[Extract Boundary: Start]

# Convert MATLAB Datasets to Python Format

This notebook converts MATLAB `.mat` files from the OUTPUT folder to Python NumPy format compatible with existing datasets.

**Usage:**
1. Set the input folder path (where the `.mat` files are located)
2. Set the output folder path (where converted datasets will be saved)
3. Optionally set whether to add a prefix to test datasets
4. Run all cells

The converted datasets will have the same format as the older datasets in the `data/` folder.


In [1]:
# Import required libraries
import numpy as np
import scipy.io as sio
import h5py
from pathlib import Path
from typing import Dict, Any, Tuple
import sys

# Import local modules
try:
    from mat73_loader import load_matlab_v73
except ImportError:
    try:
        sys.path.append(str(Path.cwd() / '2d-dispersion-py'))
        from mat73_loader import load_matlab_v73
    except ImportError:
        print("WARNING: mat73_loader not found. Make sure it's in the same directory or in 2d-dispersion-py/")
        raise


## Configuration

Set your input and output paths here:


In [None]:
# ============================================================================
# CONFIGURATION - Modify these paths as needed
# ============================================================================

# Path to folder containing .mat files (input)
input_folder = r"D:\Research\NO-2D-Metamaterials\OUTPUT\train dataset 8"

# Path to folder where converted datasets will be saved (output)

[Extract Boundary: End]

→ Tasks and exercises
(1) Answer these questions about the MATLAB conversion notebook:
(a) Into what format does it convert the `.mat` files?
(b) In which folder are the older datasets kept?
(c) What function is imported from `mat73_loader`?
(2) Return the stretch of the MATLAB conversion notebook from "# Convert MATLAB" through "will be saved)", copied word for word.

[Stored data Boundary: Start]

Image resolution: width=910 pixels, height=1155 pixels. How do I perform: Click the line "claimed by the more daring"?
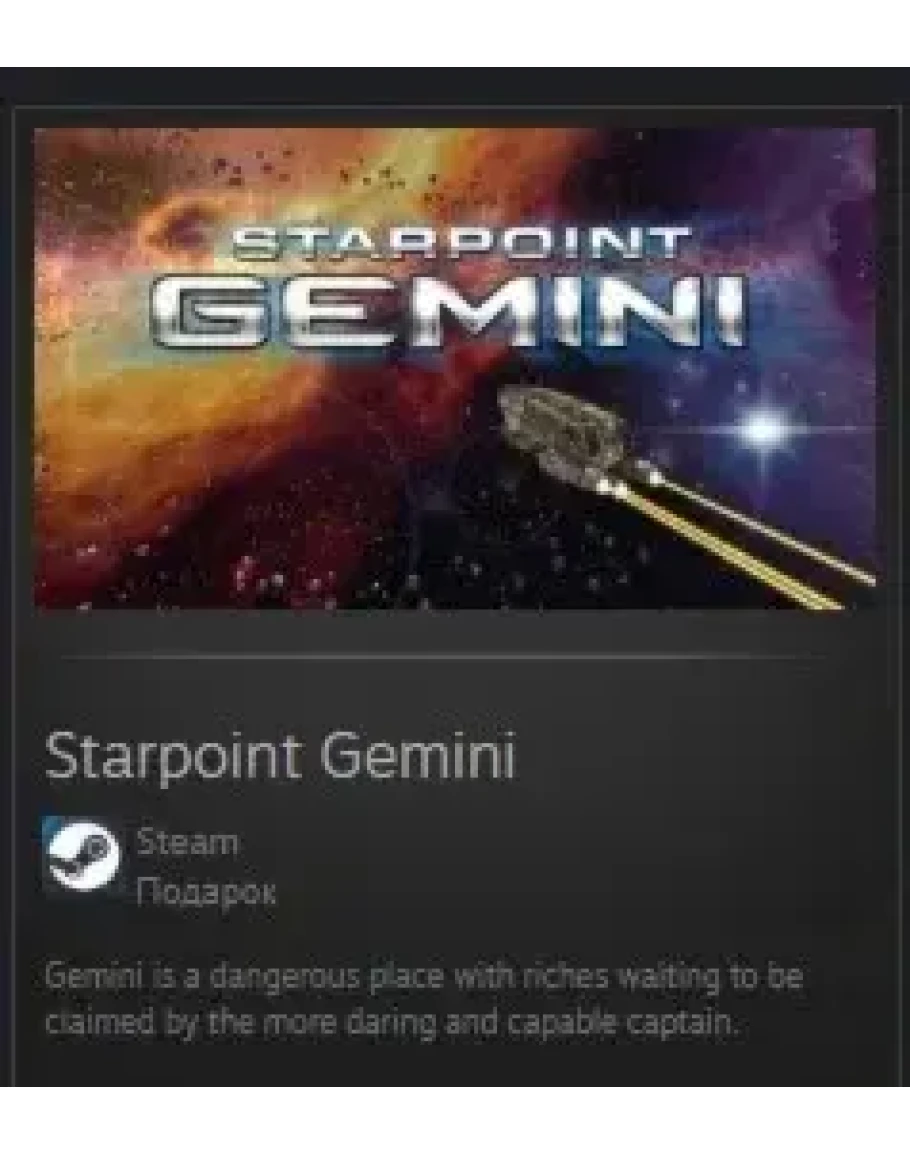[391, 1024]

[Stored data Boundary: End]

→ Per-task outputs
(1)
(a) Python NumPy format
(b) The `data/` folder
(c) `load_matlab_v73`

(2)
# Convert MATLAB Datasets to Python Format

This notebook converts MATLAB `.mat` files from the OUTPUT folder to Python NumPy format compatible with existing datasets.

**Usage:**
1. Set the input folder path (where the `.mat` files are located)
2. Set the output folder path (where converted datasets will be saved)